### Bacaan
··········

Awal-awal mendengar New Normal, saya masih biasa saja. Karena suami memang pernah bilang kalau kita pasti akan menghadapi fase baru ini. Fase di mana ketika orang-orang lebih perhatian dengan kebersihan. Pun saat ke luar rumah akan berteman dengan yang namanya masker dan hand sanitizer.
New Normal mulai datang
Tapi saat New Normal ini benar-benar mulai datang, saya merasa ngeri. Pasalnya new normal yang dimaksud adalah orang-orang ‘sudah bisa keluar rumah’. Nah sementara kurva kasus yang positif masih belum berkurang.
Ya gimana ya, saya sendiri masih belum berani keluar. Tapi kalau memikirkan jalanan mulai macet lagi, kok miris rasanya. Hanya memikirkan mereka-mereka yang bekerja di rumah sakit. Hiks kebayang kalau mereka amat lelah menangani kasus virus ini :'(
Tapi ya sudahlah, toh saya juga bukan siapa-siapa. Kalau pun pemerintah membolehkan semua sektor dibuka lagi, semoga mereka memang sudah berpikir penanganan dampak-dampaknya.
Ternyata saya bisa bertahan sejauh ini
Nyaris 4 bulan sudah di rumah saja. Hanya dua kali keluar rumah dalam rangka belanja kebutuhan dan silaturahmi ke rumah kakak ipar. Sisanya blas saya tidak keluar rumah sama sekali.
Awalnya saya sempat stres, maklum suka jalan-jalan. Tapi toh ternyata saya baik-baik saja. Saya bisa bertahan sejauh ini. Mungkin karena benar kali ya masa membuat pola kebiasaan itu 41 hari. Sekarang sudah hampir 4 bulan, jadi wajar sudah mulai terbiasa.
Tidak keluar rumah ini kan juga bukan karena suatu kasus yang remeh. Virus covid-19 menyebar dengan sangat cepat, maka wajar kalau berdiam di rumah justru menjadi suatu hal yang membuat diri lebih tenang.
Saya tidak bisa mengendalikan keadaan dan orang lain
Sebelumnya, saya hanya kesal pada orang-orang yang masih cuek keluar rumah tanpa dosa. Saya paham kalau itu untuk urusan pekerjaan atau sesuatu yang urgent. Tapi nyatanya di lingkungan terdekat masih banyak orang yang keluar rumah tanpa ada urgensi apa-apa. Sengaja berkumpul. Protokol kesehatan pun seperti sengaja diabaikan. Seperti bersikap seolah tidak ada kasus apa-apa.

··········

### Data untuk Ditelaah
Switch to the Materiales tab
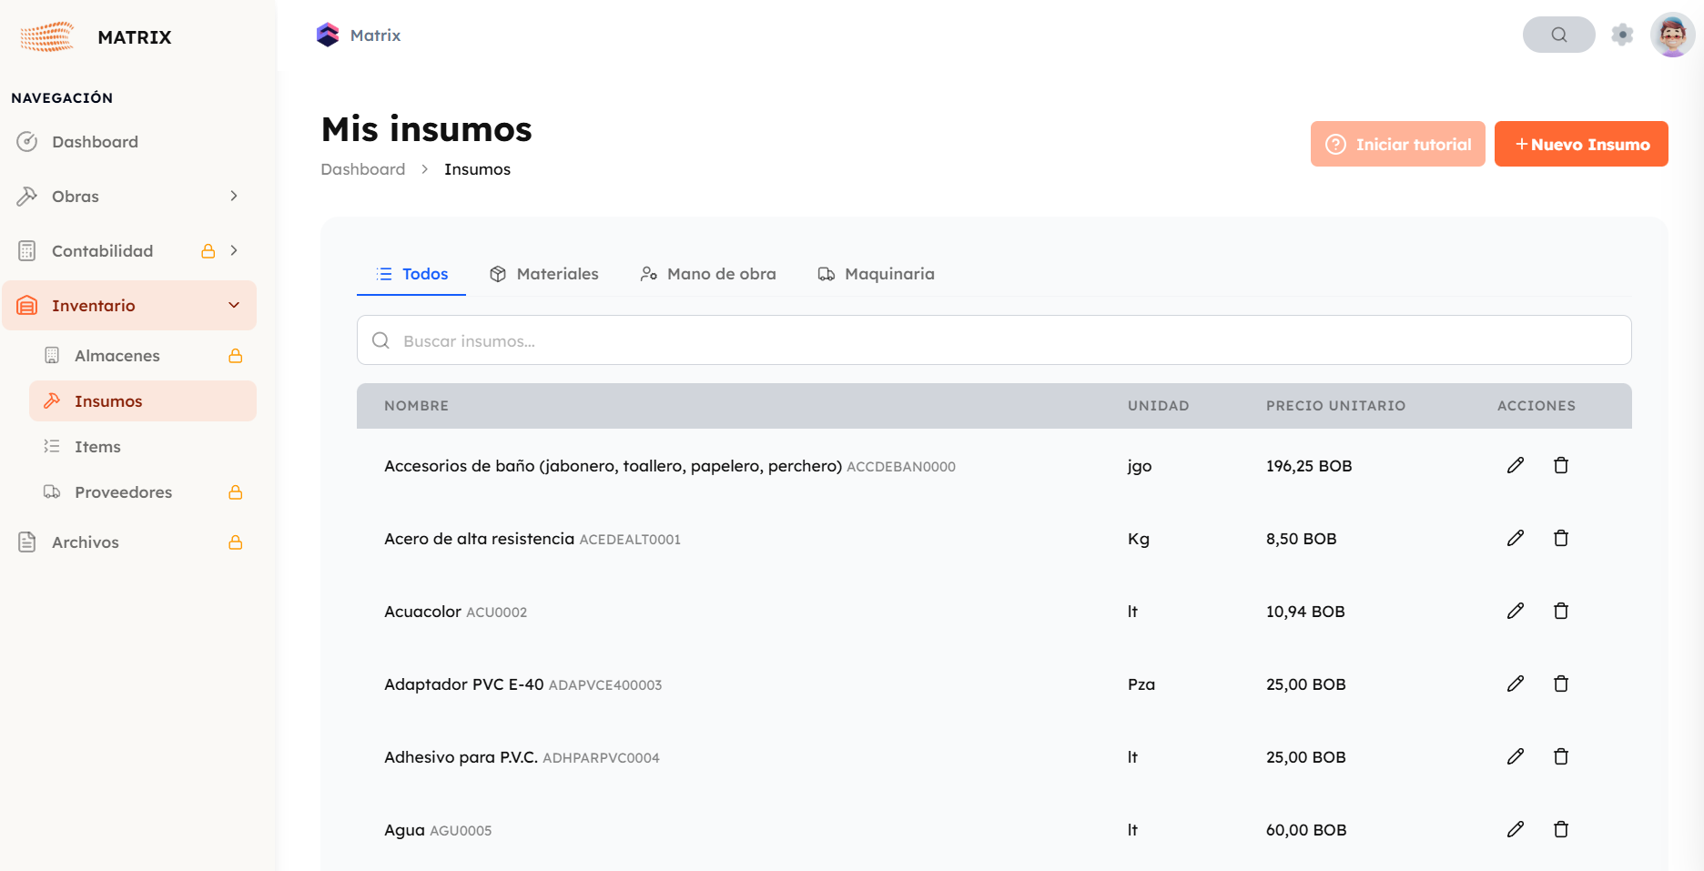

··········

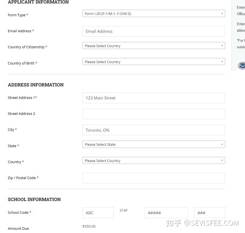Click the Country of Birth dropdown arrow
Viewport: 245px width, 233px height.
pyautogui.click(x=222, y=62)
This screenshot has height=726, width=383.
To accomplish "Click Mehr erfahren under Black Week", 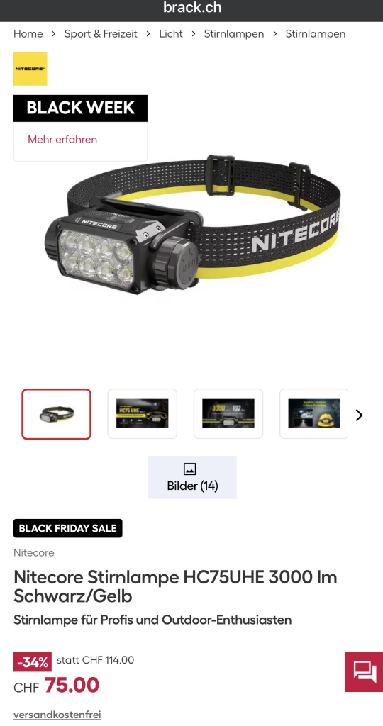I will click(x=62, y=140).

··········

### Tujuan Latihan
Sambung bacaan tentang menghadapi New Normal di atas, mulai dari kalimat sesudah kalimat terakhirnya.

### Jawaban Latihan
Tapi lama-kelamaan saya mikir juga, buat apa saya kesal sendiri? Toh mereka saja begitu. Sudah dinasihati tapi tak peduli. Jadi biar saja. Yang penting adalah diri saya sendiri dan keluarga tidak begitu. Kami tetap #dirumahaja.
Ya, saya sudah tidak lagi mengurusi orang lain. Saya dan suami sudah pernah bicara kok pada mereka. Perkara tidak digubris atau tidak, itu sudah bukan lagi urusan kami. Di sini saya semakin paham bahwa kendali terbesar memang ada di diri kita sendiri. Ya yang terpenting adalah bagaimana sikap dan respon diri kita sendiri.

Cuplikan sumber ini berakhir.